::: Exercise input

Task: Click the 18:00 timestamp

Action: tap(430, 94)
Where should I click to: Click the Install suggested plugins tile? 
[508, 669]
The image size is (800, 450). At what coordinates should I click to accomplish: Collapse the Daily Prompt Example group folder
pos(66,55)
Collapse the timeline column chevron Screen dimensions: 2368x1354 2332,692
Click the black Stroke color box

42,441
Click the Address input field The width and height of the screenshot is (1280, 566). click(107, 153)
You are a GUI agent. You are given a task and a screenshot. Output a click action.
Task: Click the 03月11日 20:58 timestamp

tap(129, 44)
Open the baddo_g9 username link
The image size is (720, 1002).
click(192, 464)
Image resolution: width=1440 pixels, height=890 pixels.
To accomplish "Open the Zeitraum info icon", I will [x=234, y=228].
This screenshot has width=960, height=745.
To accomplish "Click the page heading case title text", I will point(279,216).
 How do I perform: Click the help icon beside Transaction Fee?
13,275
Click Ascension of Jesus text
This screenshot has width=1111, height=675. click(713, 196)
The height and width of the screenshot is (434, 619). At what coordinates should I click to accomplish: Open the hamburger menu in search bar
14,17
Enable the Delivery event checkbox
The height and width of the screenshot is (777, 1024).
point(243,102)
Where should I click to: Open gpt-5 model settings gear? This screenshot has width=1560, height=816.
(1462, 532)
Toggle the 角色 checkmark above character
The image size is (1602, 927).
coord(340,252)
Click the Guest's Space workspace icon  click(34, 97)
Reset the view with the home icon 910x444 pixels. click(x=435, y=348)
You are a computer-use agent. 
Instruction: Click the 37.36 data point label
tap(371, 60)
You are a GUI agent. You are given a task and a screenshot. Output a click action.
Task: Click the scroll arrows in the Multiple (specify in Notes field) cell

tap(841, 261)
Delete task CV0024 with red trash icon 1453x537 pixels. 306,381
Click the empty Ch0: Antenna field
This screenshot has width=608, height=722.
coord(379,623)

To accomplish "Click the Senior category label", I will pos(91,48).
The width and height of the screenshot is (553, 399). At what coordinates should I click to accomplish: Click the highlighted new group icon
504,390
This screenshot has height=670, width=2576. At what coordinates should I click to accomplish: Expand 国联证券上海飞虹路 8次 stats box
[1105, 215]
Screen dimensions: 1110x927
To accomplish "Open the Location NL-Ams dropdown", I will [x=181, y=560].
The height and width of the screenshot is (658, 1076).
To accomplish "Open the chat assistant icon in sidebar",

::::::

Task objective:
What is needed is every line from the data above that includes the string "will", copied out.

Response to this exercise:
To accomplish "Open the Zeitraum info icon", I will [x=234, y=228].
To accomplish "Click the page heading case title text", I will point(279,216).
To accomplish "Click the Senior category label", I will pos(91,48).
To accomplish "Open the Location NL-Ams dropdown", I will [x=181, y=560].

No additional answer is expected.